Symptoms: sharp stabbing pain in the joint of big toe, pain in the sole under the first and second toe (next to the big toe), pain in the root of big toe, dull throbbing pain in the feet, pain in the heel, inability to wear any shoes due to the inflamed and swollen big toe. Such pains may cause knee, hip and lower back pain.
The application of various physical medicine procedures, which encompass the non-invasive models of therapy, is included. One of them, applied in our centre, is medical acupressure and foot massage performed by a professional. Not only that this method relieves pain and inflammatory processes, but it also monitors the progress i.e. the reduction and change of the whole big toe and foot. In addition to working on the feet, it is necessary to improve the statics and balance of the whole body in order to use it for leg and spine correction therapies. The method is non-invasive and encourages the body to self-heal and full regulation through nervous and endocrine system, until the complete correction of the skeletal and joint system. Along with the therapy in the centre, it is necessary to apply home protocols with baths and corrective exercises for the muscles of the big toe and the whole foot. Carefully-selected shoes, made of soft leather, with a heel 2-4cm, are advisable, never flat shoes! As an additional therapy custom-made corrective insoles are always recommended.
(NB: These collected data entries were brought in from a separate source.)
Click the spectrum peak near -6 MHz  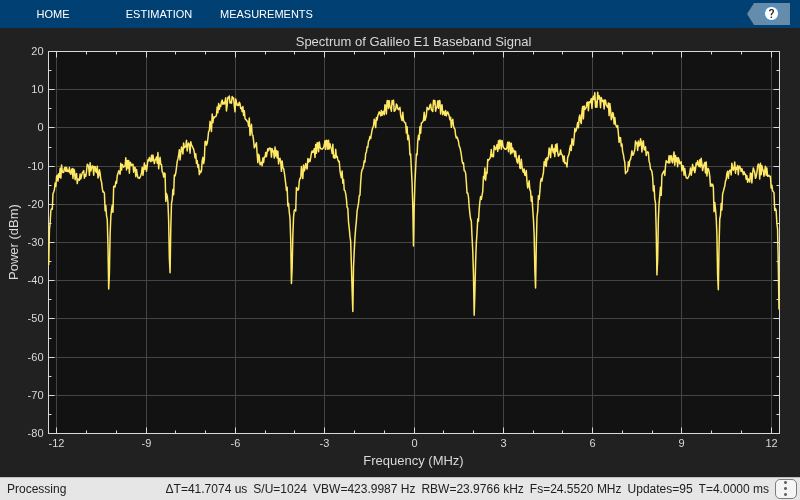click(x=231, y=98)
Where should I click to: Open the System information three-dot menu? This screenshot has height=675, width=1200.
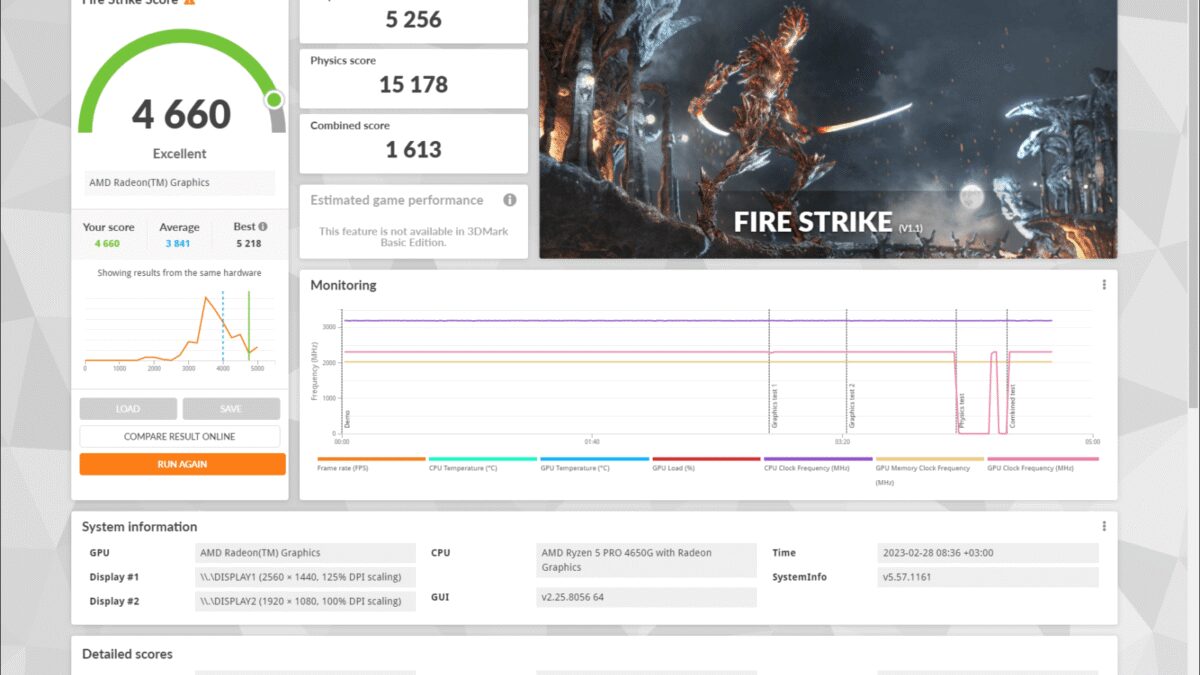click(1104, 527)
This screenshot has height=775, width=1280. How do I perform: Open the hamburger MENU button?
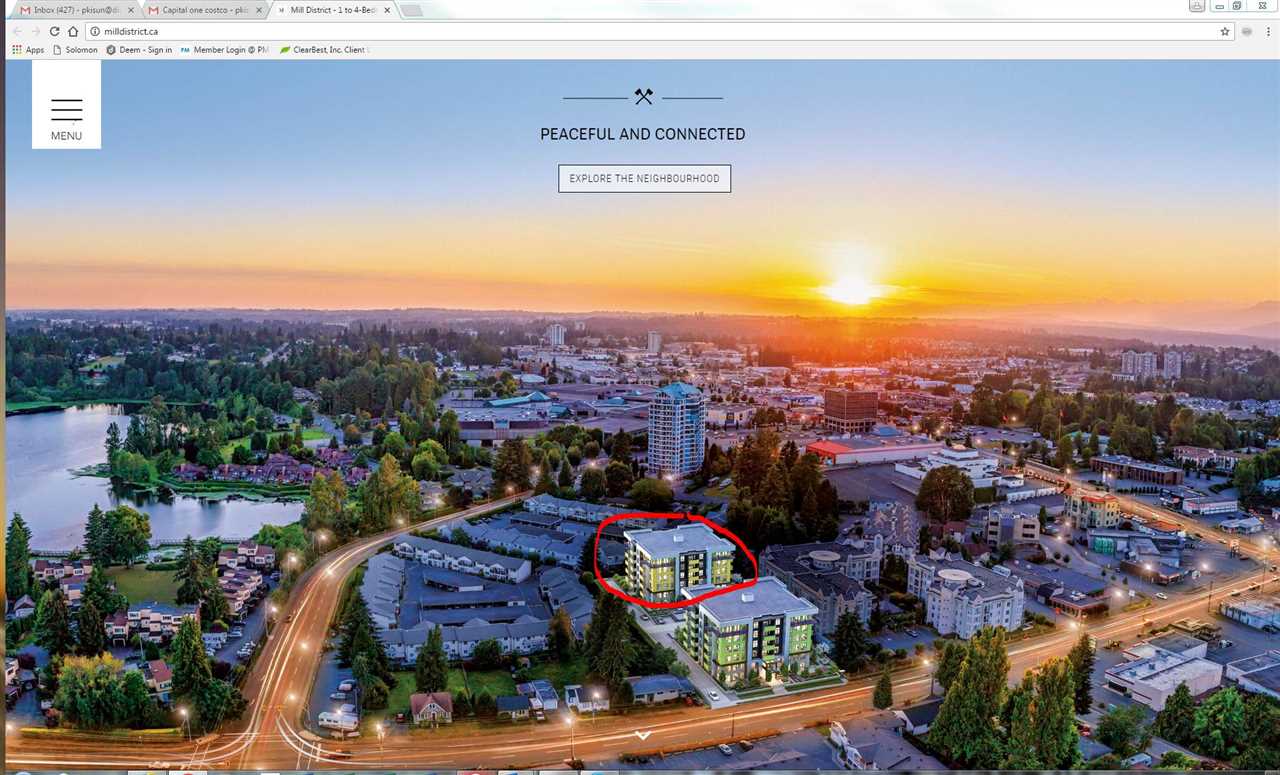click(x=66, y=105)
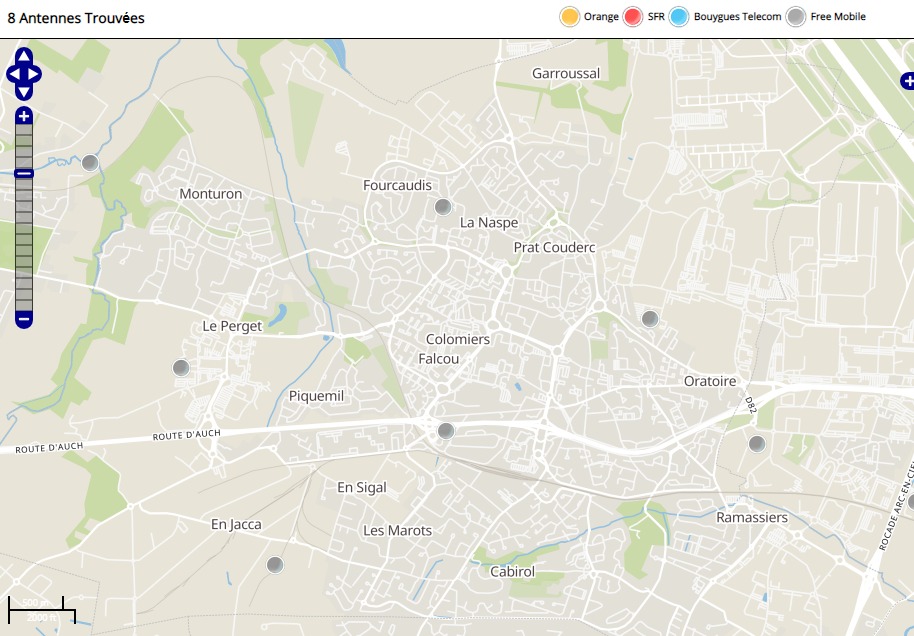
Task: Select the antenna marker near Fourcaudis
Action: pos(443,207)
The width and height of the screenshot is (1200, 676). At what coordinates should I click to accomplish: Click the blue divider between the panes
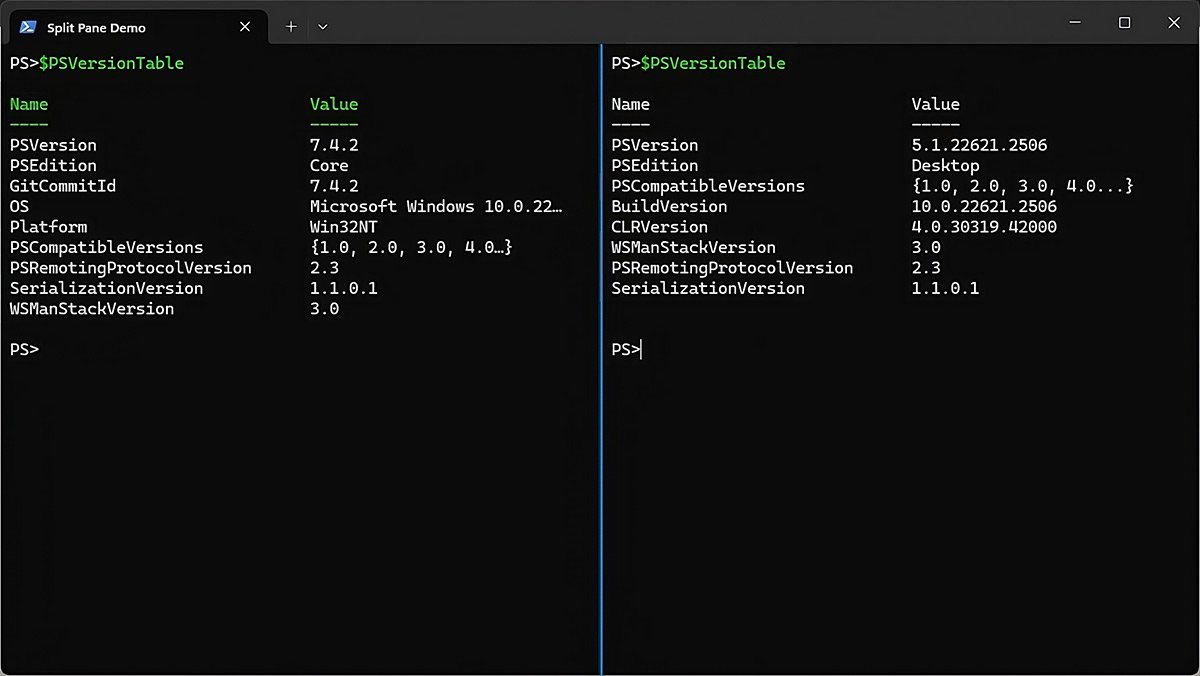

There is a scope of different views on surgical indication and there are numerous types of surgeries. Personally, I am a supporter of non-invasive methods, which can assist people in helping themselves and thus stop a process of impairment. If the process has already progressed, a surgery can be the final solution with the emphasis on the story about the consequences and postoperative course, which requires some time for the complete recovery. – explains Aleksandra Maksimović.